Collected data
● ● ● ● ● ● ●

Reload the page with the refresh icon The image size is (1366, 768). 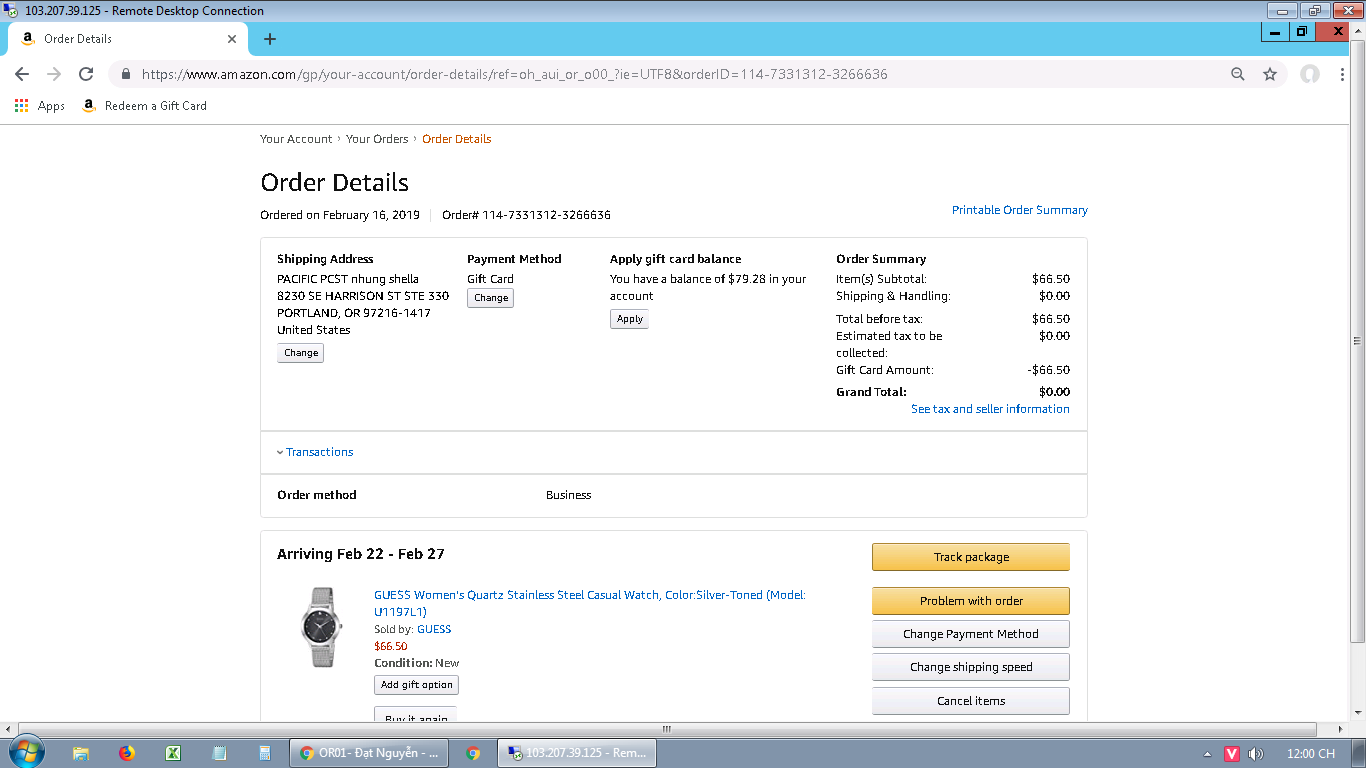pyautogui.click(x=86, y=74)
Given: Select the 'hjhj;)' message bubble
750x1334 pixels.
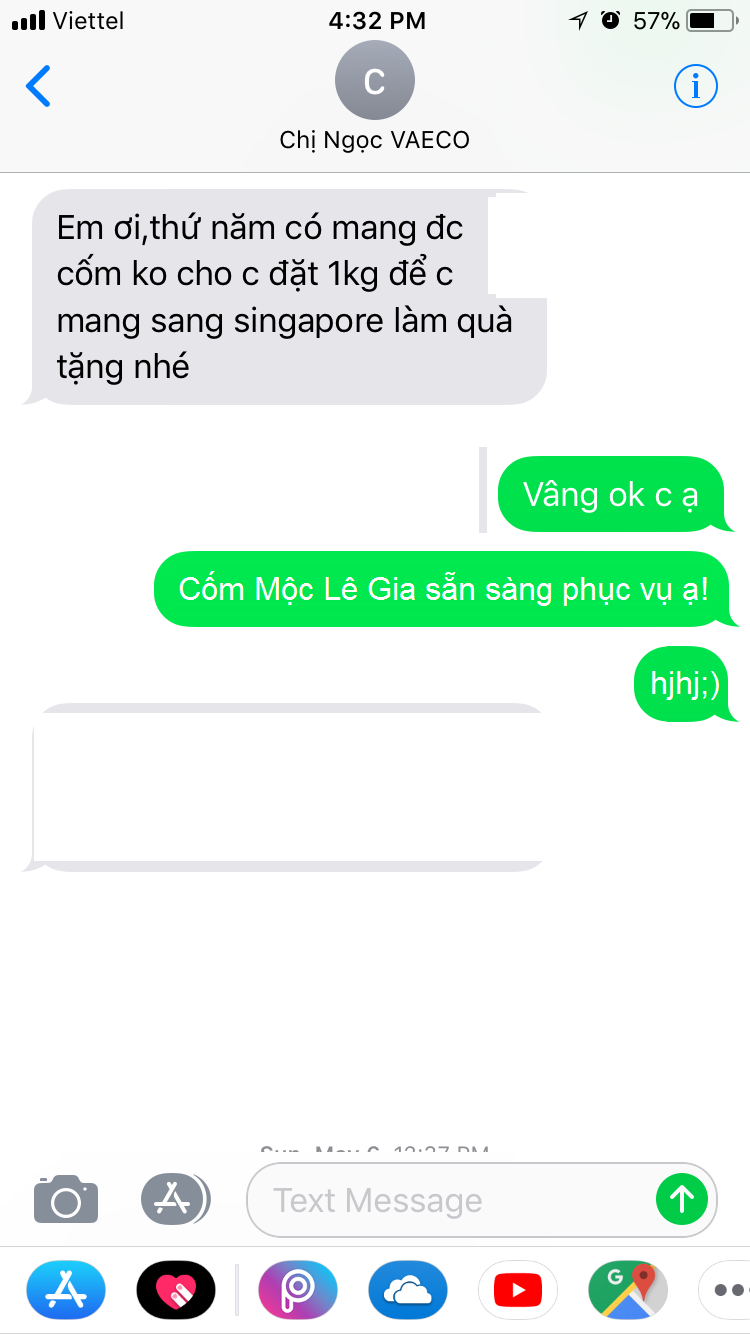Looking at the screenshot, I should (x=685, y=684).
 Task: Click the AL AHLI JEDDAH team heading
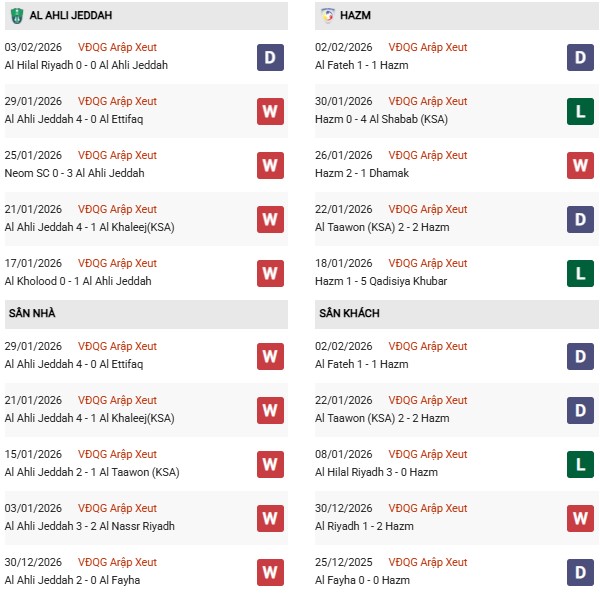coord(71,16)
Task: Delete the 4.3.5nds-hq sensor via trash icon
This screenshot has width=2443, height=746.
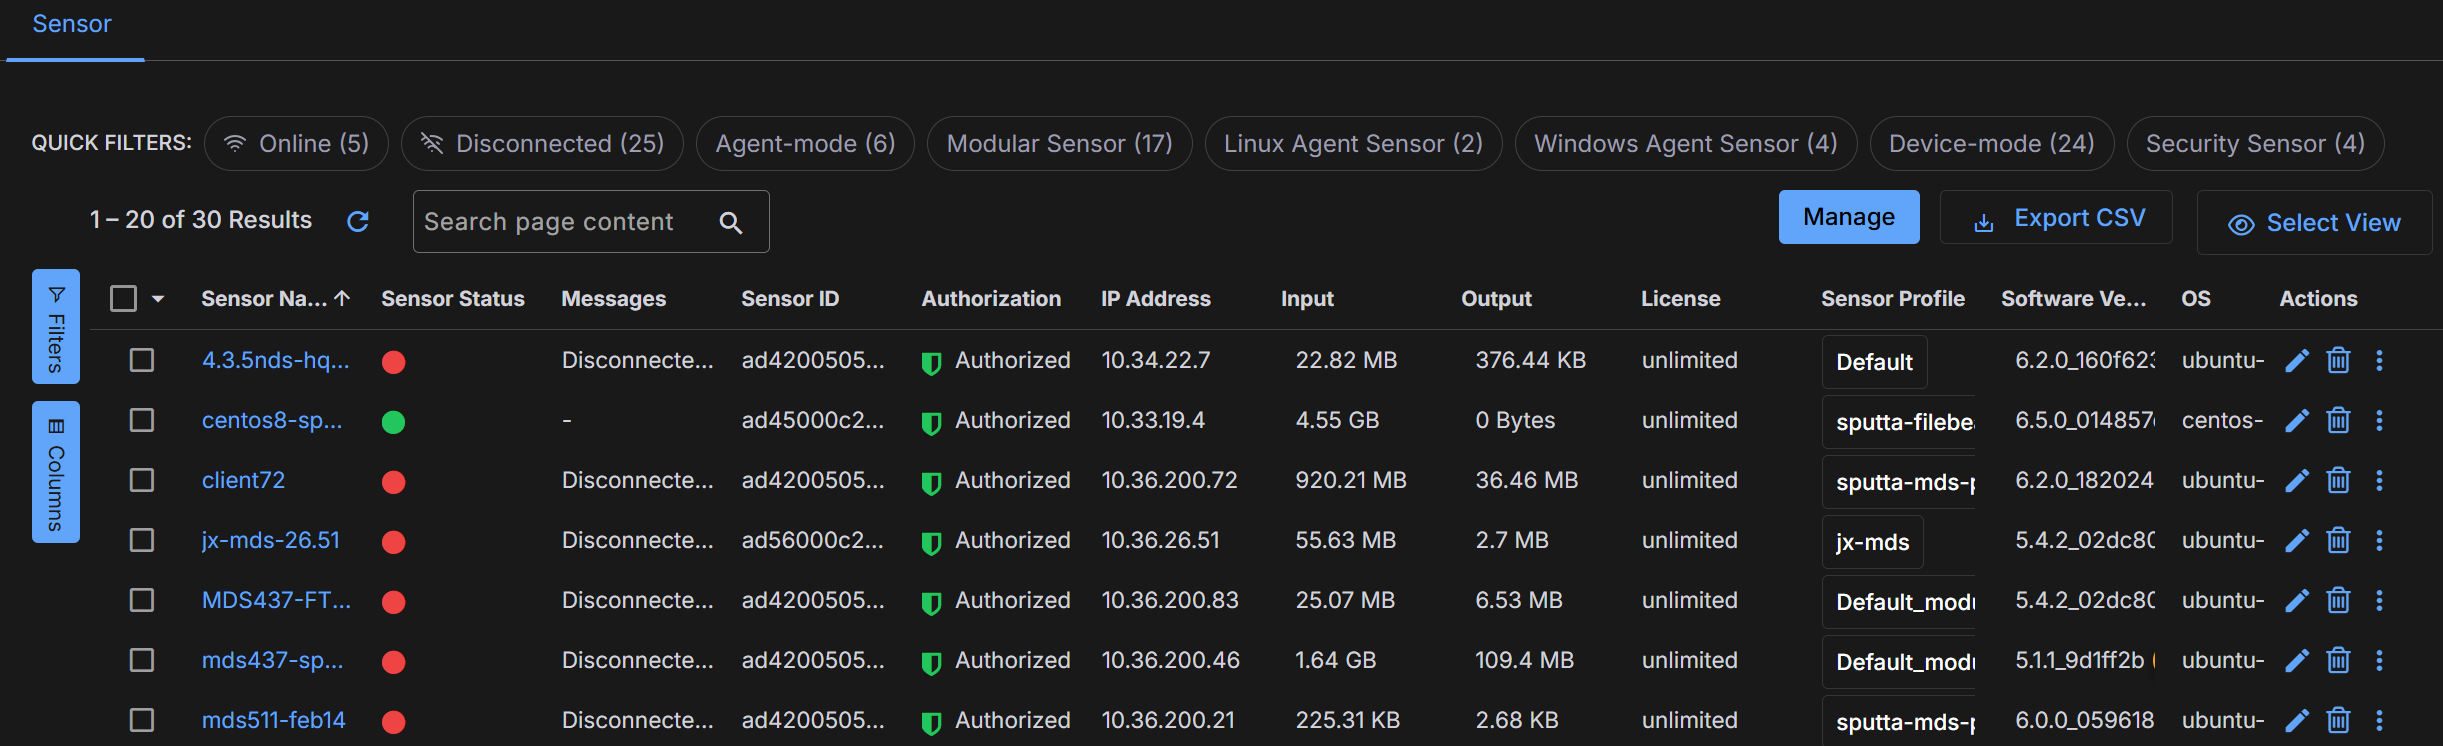Action: click(x=2338, y=361)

● ● ● ● ● ● ●

● DIRECTIONS
In the records above, find the line that contains "Task: Click the AL AHLI JEDDAH team heading". Retype it and every line after it, exactly, leaving out all pictures.

● ANSWER SECTION
 Task: Click the AL AHLI JEDDAH team heading
coord(71,16)
Task: Delete the 4.3.5nds-hq sensor via trash icon
This screenshot has width=2443, height=746.
Action: click(x=2338, y=361)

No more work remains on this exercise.